__EXERCISES__:
1. Write out the Holmes Creek fishing thread word for word from "I think Kevin" to "possibilit of hang-up.".
2. Extend the Holmes Creek fishing thread, picking up after its final sentence.

__DOCUMENT EXTRACT__:
• • • • •
# Holmes Creek?



## skiff89_jr

Does anyone have any advice for fishing holmes creek in the vernon area? I seen plenty of sucker, mullet, bass, bream, jack, shellcracker. That place is loaded with big sucker. I'm new to fishing holmes creek so any advice would be greatly appreciated.


----------



## kevin32435

Right now_ would say fish slow and deep the water in the creek is very clear now and the fish will be spooky light line and lead would be a good idea to there are some big fish in the creek I haven't learned it completley myself I fish on the other side of the Choctawhatchee river but go over there some beautiful place._


----------



## FishWalton

I think Kevin has it about right for Holmes Creek. The same could easily be applied in other waters. Also, if you can stand dealing with break-offs go to 4 and 6 pound line. I have been using this weight but will need to change to 10 or 12 when I know where I'm fishing there is good possibilit of hang-up. 
A good counter attack to break=offs is to carry a half dozens poles rigged. When you get a break-off just grab another pole and keep on going.
• • • • •
(Data listing)
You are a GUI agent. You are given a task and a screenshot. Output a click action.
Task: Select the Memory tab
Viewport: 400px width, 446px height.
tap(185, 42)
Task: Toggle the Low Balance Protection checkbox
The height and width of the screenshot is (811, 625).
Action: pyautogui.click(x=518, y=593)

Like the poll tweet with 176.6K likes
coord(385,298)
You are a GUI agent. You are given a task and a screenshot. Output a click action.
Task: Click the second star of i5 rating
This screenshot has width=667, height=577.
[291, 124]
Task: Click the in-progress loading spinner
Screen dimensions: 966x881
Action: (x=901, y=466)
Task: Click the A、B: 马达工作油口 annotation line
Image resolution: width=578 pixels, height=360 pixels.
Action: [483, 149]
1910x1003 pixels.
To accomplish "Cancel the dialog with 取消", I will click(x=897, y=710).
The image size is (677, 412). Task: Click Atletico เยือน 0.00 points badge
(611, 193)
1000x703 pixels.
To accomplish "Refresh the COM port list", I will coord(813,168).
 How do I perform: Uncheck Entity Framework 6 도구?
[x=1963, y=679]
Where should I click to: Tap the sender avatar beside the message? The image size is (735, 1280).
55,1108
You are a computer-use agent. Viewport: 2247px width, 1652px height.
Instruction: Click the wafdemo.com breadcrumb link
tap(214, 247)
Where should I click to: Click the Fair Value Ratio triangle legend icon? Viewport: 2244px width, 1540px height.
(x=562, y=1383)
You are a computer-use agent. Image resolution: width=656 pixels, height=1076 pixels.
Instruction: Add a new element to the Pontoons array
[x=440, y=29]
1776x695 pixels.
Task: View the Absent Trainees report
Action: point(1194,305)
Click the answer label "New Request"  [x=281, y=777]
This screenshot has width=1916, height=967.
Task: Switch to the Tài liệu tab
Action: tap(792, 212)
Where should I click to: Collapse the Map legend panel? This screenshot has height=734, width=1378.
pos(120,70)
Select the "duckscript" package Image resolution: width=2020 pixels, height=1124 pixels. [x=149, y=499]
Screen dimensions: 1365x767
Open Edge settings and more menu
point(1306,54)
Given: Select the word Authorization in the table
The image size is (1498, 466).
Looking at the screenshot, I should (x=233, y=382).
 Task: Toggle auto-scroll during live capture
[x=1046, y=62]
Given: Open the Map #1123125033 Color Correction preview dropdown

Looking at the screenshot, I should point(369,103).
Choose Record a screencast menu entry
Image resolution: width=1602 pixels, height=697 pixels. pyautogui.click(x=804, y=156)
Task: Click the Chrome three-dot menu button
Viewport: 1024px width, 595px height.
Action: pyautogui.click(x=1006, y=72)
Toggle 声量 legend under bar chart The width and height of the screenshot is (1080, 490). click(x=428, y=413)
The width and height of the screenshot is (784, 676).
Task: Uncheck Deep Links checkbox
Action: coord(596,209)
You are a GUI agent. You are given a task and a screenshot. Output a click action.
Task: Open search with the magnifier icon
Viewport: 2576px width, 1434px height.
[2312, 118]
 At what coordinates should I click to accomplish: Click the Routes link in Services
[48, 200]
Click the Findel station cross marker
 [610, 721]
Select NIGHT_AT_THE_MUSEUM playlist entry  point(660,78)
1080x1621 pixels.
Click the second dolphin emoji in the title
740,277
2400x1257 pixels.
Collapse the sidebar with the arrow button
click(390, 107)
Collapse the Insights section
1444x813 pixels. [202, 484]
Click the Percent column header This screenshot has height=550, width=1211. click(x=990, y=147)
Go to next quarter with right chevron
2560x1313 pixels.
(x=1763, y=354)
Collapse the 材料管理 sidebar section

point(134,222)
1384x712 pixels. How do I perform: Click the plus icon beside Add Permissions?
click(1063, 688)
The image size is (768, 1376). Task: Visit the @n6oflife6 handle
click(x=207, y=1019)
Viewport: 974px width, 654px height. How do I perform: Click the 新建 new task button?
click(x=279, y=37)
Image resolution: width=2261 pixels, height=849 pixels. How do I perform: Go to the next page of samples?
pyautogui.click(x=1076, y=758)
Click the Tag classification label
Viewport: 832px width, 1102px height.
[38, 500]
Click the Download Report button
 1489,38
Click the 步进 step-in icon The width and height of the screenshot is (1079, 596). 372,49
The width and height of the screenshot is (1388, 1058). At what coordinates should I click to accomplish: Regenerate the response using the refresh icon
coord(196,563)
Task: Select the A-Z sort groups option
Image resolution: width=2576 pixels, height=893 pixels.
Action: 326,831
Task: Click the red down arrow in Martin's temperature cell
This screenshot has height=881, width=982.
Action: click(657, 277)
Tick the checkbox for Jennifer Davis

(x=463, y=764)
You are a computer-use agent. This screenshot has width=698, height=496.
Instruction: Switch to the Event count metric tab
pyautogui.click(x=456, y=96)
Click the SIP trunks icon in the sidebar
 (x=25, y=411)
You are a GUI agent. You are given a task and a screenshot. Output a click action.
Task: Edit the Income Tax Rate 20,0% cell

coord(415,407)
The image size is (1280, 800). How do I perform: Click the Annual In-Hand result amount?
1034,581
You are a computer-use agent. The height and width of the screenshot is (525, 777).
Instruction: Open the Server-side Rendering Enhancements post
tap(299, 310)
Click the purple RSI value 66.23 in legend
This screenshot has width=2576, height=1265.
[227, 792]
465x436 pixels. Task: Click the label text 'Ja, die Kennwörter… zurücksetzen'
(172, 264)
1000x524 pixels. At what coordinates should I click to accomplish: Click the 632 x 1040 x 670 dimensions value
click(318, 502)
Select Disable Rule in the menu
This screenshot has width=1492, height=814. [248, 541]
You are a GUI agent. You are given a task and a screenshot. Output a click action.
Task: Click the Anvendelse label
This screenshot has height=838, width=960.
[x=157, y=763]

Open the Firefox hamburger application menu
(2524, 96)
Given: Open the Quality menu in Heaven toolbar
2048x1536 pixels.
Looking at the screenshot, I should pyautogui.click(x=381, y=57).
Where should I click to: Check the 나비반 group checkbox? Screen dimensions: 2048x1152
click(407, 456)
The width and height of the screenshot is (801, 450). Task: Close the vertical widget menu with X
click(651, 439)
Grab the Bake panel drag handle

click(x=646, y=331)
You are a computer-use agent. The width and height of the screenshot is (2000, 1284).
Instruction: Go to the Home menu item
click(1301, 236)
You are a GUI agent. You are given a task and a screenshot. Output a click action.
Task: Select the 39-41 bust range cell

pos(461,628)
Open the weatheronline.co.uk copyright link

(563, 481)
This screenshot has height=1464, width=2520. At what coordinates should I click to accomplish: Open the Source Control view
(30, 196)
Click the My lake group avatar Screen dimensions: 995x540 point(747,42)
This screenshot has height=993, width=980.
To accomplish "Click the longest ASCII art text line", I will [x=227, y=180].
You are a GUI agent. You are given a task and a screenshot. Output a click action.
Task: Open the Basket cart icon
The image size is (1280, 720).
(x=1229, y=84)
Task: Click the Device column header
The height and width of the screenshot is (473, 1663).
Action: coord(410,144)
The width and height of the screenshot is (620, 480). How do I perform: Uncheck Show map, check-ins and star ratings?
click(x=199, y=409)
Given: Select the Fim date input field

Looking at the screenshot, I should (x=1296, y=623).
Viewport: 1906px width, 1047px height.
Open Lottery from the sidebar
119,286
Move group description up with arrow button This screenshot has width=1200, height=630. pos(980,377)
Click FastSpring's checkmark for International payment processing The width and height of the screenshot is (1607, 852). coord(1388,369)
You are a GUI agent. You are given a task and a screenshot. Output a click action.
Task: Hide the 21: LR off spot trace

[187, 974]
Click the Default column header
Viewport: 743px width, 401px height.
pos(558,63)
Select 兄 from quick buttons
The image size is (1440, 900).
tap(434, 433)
• • • • •
__EXPECTED RESPONSES__:
1.
I think Kevin has it about right for Holmes Creek. The same could easily be applied in other waters. Also, if you can stand dealing with break-offs go to 4 and 6 pound line. I have been using this weight but will need to change to 10 or 12 when I know where I'm fishing there is good possibilit of hang-up.

2.
In Texas when I was there in April many use 4 and 6 pound line. This is due to all the clear water they have.


----------



## CatHunter

i need some of them suckers my self


----------



## FishWalton

Cathunter: You use bait so large it's big enough to eat...... LOL


----------



## woodsmaster742

North of vernon tyler there is some deep eddys. like 15 foot deep, the bream there like big earthworms. me and cabbage caught some huge shellcracker with big earthworms. and man are those fish good eatin.


----------



## skiff89_jr

Yeah me, devin, and timmy found those and fished them a little bit, but all they wanted to do the whole time was swim. :no: I'm going back in a couple of weeks on the kayak and maybe then i'll have better luck.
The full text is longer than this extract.